When we consider a jug of bleach, such as Clorox, it is mostly made up of water. Bleach contains approximately 5% to 6% sodium hypochlorite.
This means around 95% of the bleach will not help clean your pool at all.
A few bleach formations can include colorings and fragrances which, when placed in a pool, can actually negatively affect the quality of the water.
The majority of liquid chlorine treatments are also mostly water-based.
However, these typically have at least 10% sodium hypochlorite in their solutions without any unneeded colors or fragrances that could hinder the water.
So, can you use bleach in your pool?
In short, yes, you can. But, this will depend on its formulation.
Every bleach bottle has a label that should inform you of the ratio of sodium hypochlorite and chlorine that is present in the bottle compared to everything else.
On the whole, a higher percentage is usually better because you will need to use less bleach to treat the pool.
An effective bleach should not have any fragrances or other chemicals in its formulation. In other words, you do not want to dye your pool’s water or try to change the scent of it.
Most online retailers provide label information for their chemical products such as bleach. This is so you can inspect the concentration of chlorine and any other chemicals or additives that may be in the bleach.
If you use bleach and have some leftover for future pool use, ensure that it is stored in a cool, dry space indoors. Leaving jugs of bleach outdoors will see them go off and become ineffective.
How to sanitize your pool with bleach
Just like all kinds of pool treatments, bleach is used best when in specific concentrations. In other words, it should be able to detect a certain amount of chlorine in your pool’s water.
If you have too little, the water and pool’s surfaces will not be effectively sanitized. If there is too much chlorine, the pool water could become too harsh and unusable.
Ideally, the range of chlorine should be between one and three parts per million (1 - 3 ppm). Try and aim for 2 ppm and you should be able to move around a little in either direction.

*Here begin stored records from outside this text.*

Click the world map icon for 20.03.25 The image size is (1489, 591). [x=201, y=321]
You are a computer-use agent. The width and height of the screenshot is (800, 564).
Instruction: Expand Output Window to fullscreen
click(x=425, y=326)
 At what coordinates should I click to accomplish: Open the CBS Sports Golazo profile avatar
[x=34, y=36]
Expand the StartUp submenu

Take Clorox as an example. This recommends using between 100 and 200 ounces of regular-strength bleach per 10,000 gallons of water.
Most bottles of bleach are available in one-gallon or half-gallon containers with one gallon being 128 ounces.

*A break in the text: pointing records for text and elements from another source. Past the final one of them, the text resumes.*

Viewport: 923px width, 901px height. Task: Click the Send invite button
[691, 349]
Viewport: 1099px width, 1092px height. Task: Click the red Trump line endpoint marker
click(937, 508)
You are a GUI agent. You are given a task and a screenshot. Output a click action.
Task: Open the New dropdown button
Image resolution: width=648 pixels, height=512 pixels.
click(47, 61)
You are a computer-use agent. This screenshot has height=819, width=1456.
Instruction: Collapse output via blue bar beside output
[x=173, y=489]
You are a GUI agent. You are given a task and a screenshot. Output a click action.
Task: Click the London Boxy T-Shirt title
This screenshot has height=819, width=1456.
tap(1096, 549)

Most recommendations are based on the idea that you will be using standard bleach. This is generally about 5% to 6% chlorine.
If you use a formulation that is above the standard 5% to 6% ratio such as concentrated or extra-strength bleach, you will need to use various amounts.

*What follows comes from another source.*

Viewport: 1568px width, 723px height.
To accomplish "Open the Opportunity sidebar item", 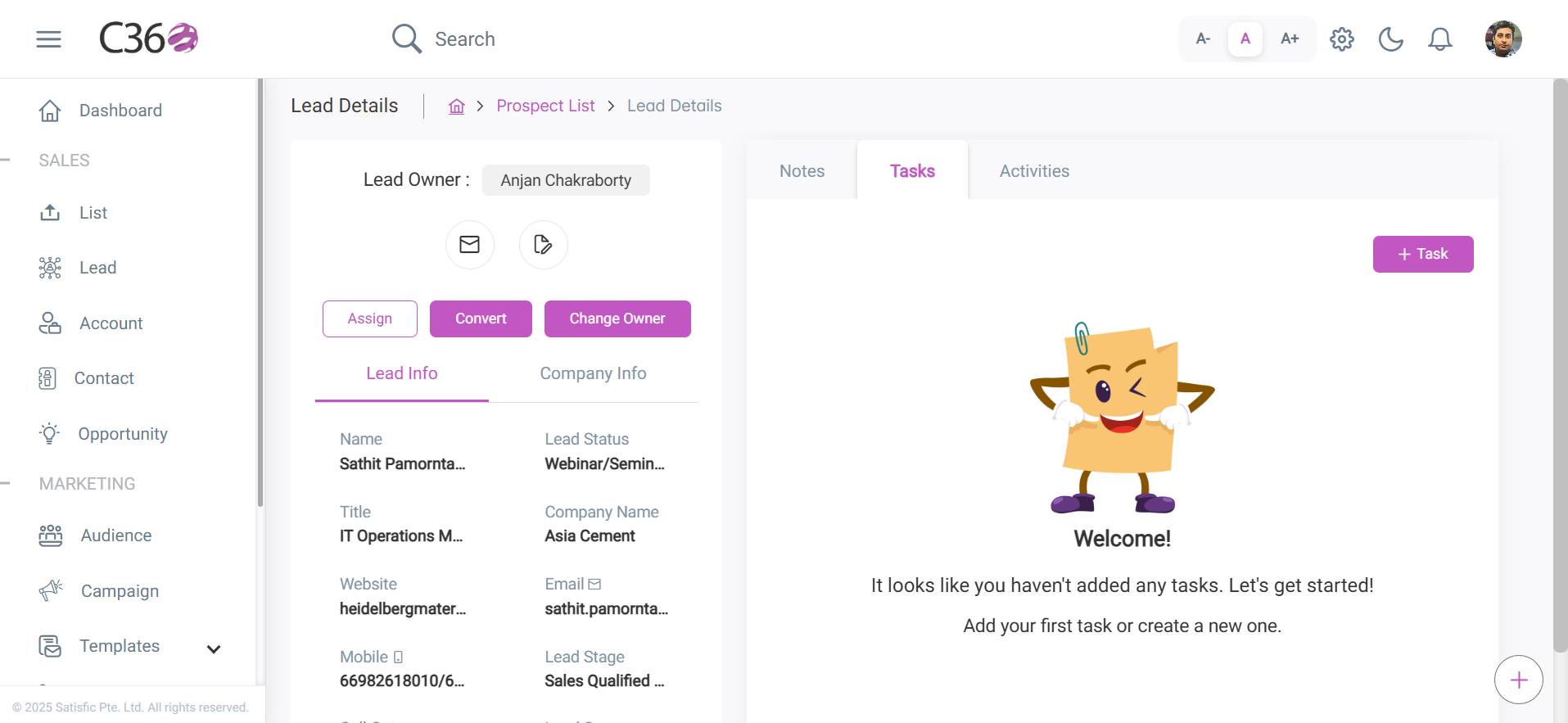I will click(123, 434).
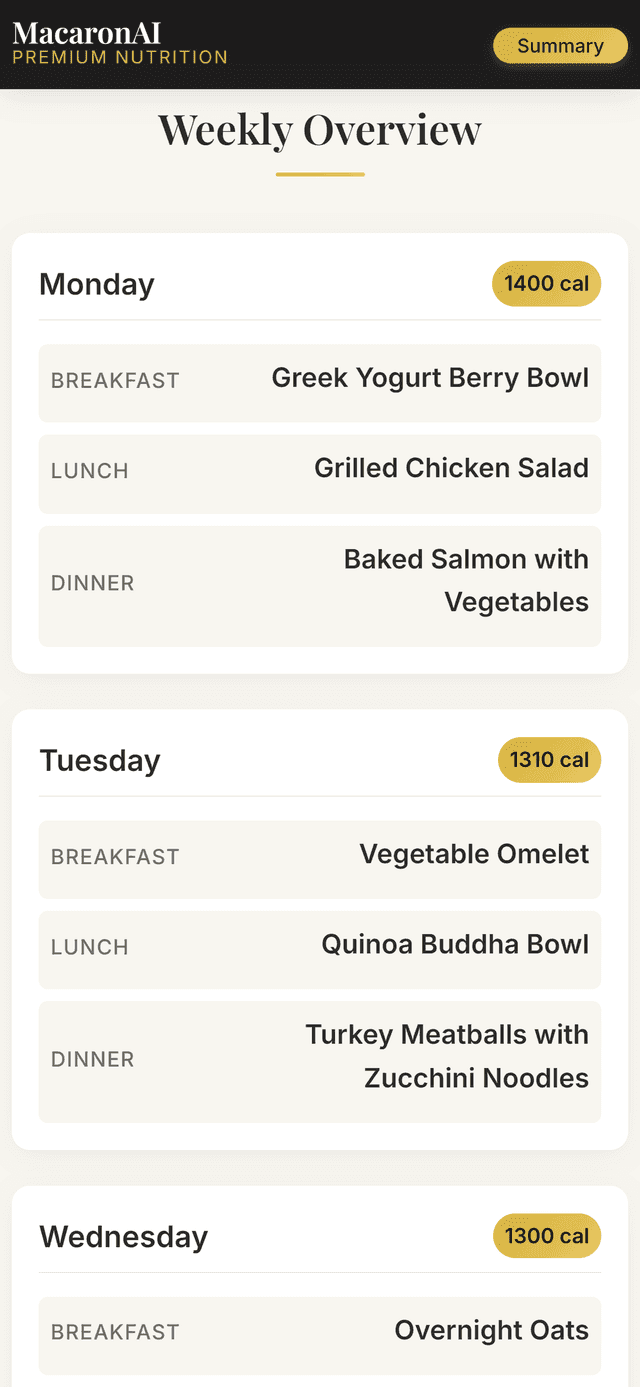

Most pool cleaning professionals suggest using smaller amounts of bleach when possible. Some recommend using one-quarter of a gallon per 10,000 gallons of pool water to raise chlorine levels to around 2.5 ppm.
Others suggest one gallon per 30,000 gallons of pool water to make 2 ppm of chlorine.
There is also the possibility of utilizing a salt-water system rather than chlorine-based treatments. While it can be more costly to change from chlorine to a salt-water system, it can be hugely beneficial over the long run.
In terms of enjoyment in the pool and overall maintenance costs, this is certainly an option to consider.
Stabilizers are critical. Remember, if you keep bleach outdoors, it can become exposed to sunlight. This can break down the chlorine making it ineffective when cleaning the pool.
This is why most chlorine-based pool treatments include an additional stabilizer.
Generally, the most common chemical stabilizer for chlorine in pools is cyanuric acid.
Adding this chemical to your pool at the same time as adding bleach can prevent chlorine from breaking down under the sun’s UV rays. Therefore, it will remain effective for disinfection and sanitization.
We recommend using approximately 30 ppm of cyanuric acid for the best stabilization of chlorine in your pool water.
While you can use bleach to clean and sanitize your pool, we highly recommend consulting with a cleaning professional beforehand.
They can guide you on the exact amount you should add to your pool water so you do not negatively affect its quality.